- [Aim of the exercise]
Read the material below and tally how many lines hold the word "agent", giving the number and nothing else.

---*---

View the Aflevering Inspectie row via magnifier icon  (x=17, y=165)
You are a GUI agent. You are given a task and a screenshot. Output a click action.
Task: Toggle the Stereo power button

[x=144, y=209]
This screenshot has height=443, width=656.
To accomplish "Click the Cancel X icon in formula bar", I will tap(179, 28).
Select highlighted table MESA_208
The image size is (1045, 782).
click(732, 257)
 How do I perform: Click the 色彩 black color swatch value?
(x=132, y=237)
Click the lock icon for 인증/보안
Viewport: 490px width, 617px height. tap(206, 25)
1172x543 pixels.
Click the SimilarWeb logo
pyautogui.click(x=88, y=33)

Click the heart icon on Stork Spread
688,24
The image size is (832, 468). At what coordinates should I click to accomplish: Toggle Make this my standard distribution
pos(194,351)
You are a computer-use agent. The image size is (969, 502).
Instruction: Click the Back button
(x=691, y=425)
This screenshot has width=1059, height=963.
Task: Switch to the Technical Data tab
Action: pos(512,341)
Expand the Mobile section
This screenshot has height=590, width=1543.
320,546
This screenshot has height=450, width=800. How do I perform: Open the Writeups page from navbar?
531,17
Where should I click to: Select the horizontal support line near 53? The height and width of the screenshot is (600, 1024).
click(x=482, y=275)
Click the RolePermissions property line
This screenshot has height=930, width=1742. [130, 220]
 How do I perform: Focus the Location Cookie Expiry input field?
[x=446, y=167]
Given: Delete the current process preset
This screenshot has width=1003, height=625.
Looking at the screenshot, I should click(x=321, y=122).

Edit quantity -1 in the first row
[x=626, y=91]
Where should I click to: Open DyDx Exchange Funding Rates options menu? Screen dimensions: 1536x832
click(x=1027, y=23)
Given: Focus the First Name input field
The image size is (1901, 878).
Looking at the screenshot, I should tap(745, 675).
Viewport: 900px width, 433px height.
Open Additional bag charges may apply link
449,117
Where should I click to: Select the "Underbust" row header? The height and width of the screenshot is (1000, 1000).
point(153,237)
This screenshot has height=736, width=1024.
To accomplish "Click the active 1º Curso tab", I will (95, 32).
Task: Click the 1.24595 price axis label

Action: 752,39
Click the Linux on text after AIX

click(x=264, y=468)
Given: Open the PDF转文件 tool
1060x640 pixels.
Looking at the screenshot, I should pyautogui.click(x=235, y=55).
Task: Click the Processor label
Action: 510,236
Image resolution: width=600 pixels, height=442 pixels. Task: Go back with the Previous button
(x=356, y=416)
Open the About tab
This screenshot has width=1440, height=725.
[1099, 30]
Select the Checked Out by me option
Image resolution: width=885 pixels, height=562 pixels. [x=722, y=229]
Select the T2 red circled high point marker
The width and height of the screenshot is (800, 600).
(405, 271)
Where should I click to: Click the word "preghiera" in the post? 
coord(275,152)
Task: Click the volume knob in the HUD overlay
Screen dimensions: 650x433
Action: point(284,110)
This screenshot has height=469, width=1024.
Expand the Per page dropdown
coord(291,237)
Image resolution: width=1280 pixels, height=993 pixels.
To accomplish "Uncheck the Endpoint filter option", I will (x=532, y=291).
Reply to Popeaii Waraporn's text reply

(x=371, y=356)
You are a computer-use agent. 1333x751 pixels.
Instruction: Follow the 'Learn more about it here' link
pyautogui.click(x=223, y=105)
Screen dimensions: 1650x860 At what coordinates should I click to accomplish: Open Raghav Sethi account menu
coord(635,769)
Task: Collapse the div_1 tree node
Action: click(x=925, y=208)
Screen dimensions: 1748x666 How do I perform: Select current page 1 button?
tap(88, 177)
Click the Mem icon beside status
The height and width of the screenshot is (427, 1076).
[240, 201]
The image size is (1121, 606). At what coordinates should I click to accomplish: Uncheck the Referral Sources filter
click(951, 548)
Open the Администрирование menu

---*---

- [Answer box]
3